I LIKE a good chat, so at around 3.30am when the aide hung over my bed and said: Brexit – I was ready to roll. The drugs had well kicked in by then.

This was in the hospital at Moissac and we’d met before. She looked after me during my last leg break.

I’d recognised her then as a kindred spirit, mainly because of the rough, gravelly voice of the committed smoker. She wafted in and out on an undercurrent of tobacco smoke and it was plain that early morning that nothing had changed.

She is part Algerian so her gallic shrugs and handwaves have an added exoticism and five years ago we’d covered her life, her loves, her sons and her quiet despair at where all had brought her.

She adored books, wine, travelling when she could afford it and still had dreams of moving elsewhere. Probably Dublin for her son had spent a year there and still talked of nothing else.
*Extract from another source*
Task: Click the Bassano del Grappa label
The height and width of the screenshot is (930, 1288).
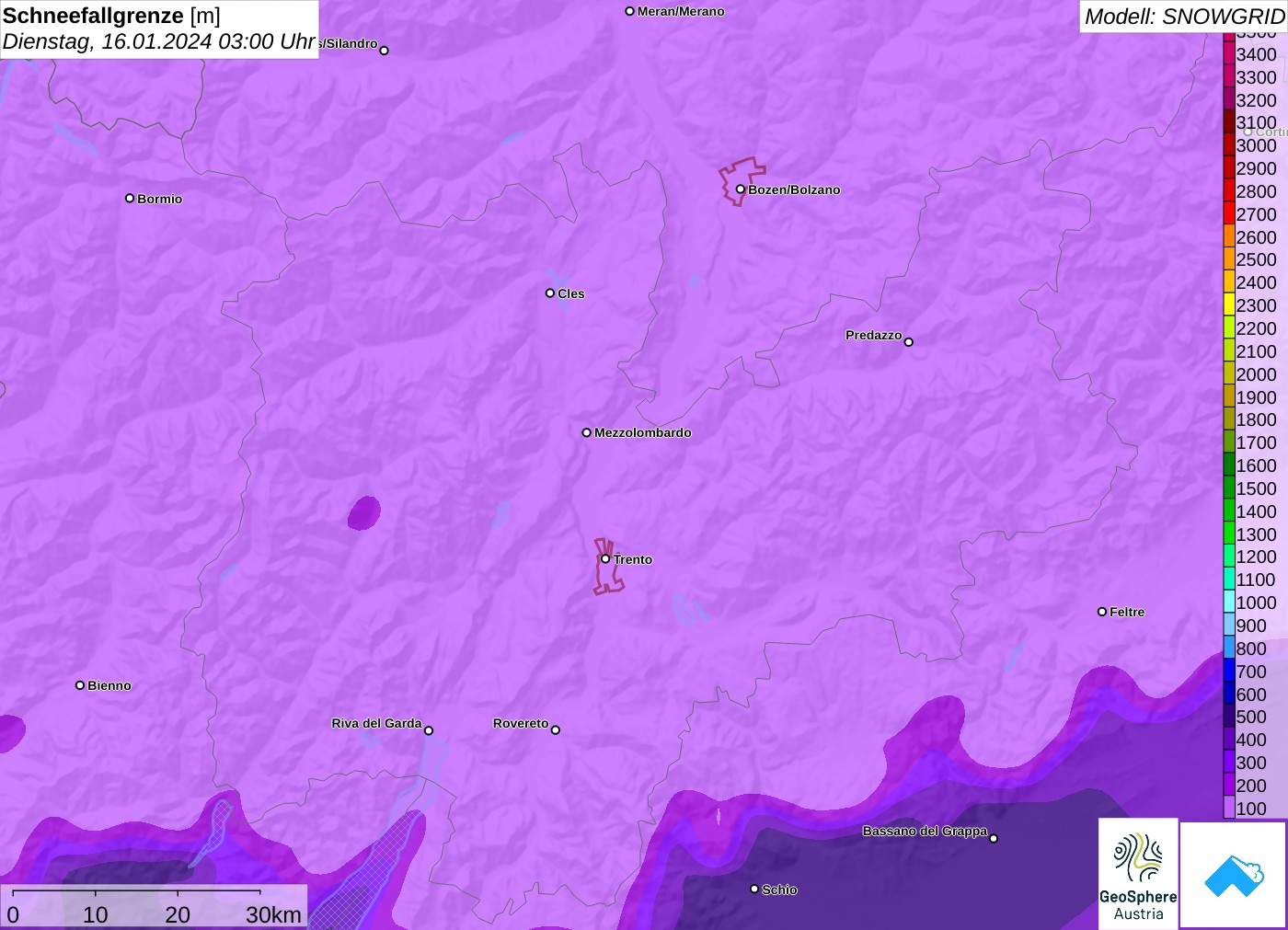Action: tap(925, 831)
Her lack of English she agreed could be a problem…another wave and flick of the hand. Often, she had the movements of a gangster in a B film noir. She did a click/hiss through closed teeth at the same time.

And here she was now, flicking le Brexit away as if it were a piece of ordure stuck to her surgical gloves, which, come to think of it…..

‘Catastrophe,’ she said, contempt in every syllable. ‘Economically insane and politically insane in today’s world. What were the English thinking of?’

She’s a very clued up woman and used the term deliberately, for many of the French are in no doubt that this can be laid at their door and theirs alone.

Scotland will go independent, Ireland become one and England….pfft.’

I winced and shifted my hips a little. Not in any discomfort at what she was saying because I agree with her.

No, she’d forgotten we were having this fascinating chat as I half lay on a bed pan.

‘Oh pardon,’ she said, pulling it from under me. Within minutes she was back, lifting me up into a seated position, electronically adjusting the bed.

‘There was a patient I spoke to a couple of weeks ago,’ she continued, leaning on the sidebars with the comfortable assurance of a bar fly.

‘English. Worried sick at all the papers he’d have to collect to prove his time here and to be able to stay. He didn’t know if his pension would be considered enough by the Government to permit it.

‘He might be forced to return to England and there was nothing, no-one for him there. Some of his friends had already gone but they have families, he has nothing.

‘How could the British Government do this to their people? The French will help but why should we look after these people if the UK Government is not looking after ours?’

The hand clicking and hissing was building to a crescendo. I grabbed it and said: ‘I agree with everything you’ve said.’

Peering down at me in the gloom she asked again 'Why? Why is this happening?’

Frankly by now I was too exhausted to go into the myriad apparent reasons including alleged fraud, foreign interference, shadowy puppet masters, collective breakdown, rotten self-serving party politicians, something in the water.

Instead I waved a weary hand at the ether and said: ‘A madness has been let loose in the world.’

That gave her her opening into Trump, fascism, European far right movements and I think Nostradamus made an appearance along the way.

By now I’d begun my inevitable slide towards the end of the bed and every so often she’d yank me back up and deposit me at the head.

It was like being on a very, very slow water slide without ever reaching the end.

‘Life, Madame Cook, is destined to repeat itself over and over again in all its horrors. It’s time, I fear, to enter another such cycle. Then when all is exposed, we say it won’t happen again and it won’t, for a while, and then…’

Oh God, my little world is bleak enough as it is right now without this Dystopian view from the night ward sage. Pass me the syringe.

But it’s a very French view of the world seen through the eyes of a nation well used to the blows and vicissitudes they see as their inherited lot.

And somehow, delivered with much clicking, hissing and finger snapping, it has all the melancholic charm of a Brel wail of despair.

When another bell summoned her, she left promising to return if she could, as she loved talking politics.

I lay – once more crumpled at the foot of the bed – thinking of all she’d said. I wondered how many in Britain have such a grasp of French politics as she has of ours.

Well that made me laugh, if a touch hysterically by now.

Seen from here through many French eyes, England, and I repeat England, is a pit of ignorance, perversely nest fouling in its search for purity and a mythical stand-alone glorious future.

I check the clock – it’s 4.45pm and I need to pee again, reach for the bell then remember I’m a convent girl, trained to go for hours without asking.

There’s only so much French despair one can take in the early hours. And I’m not a well woman you know.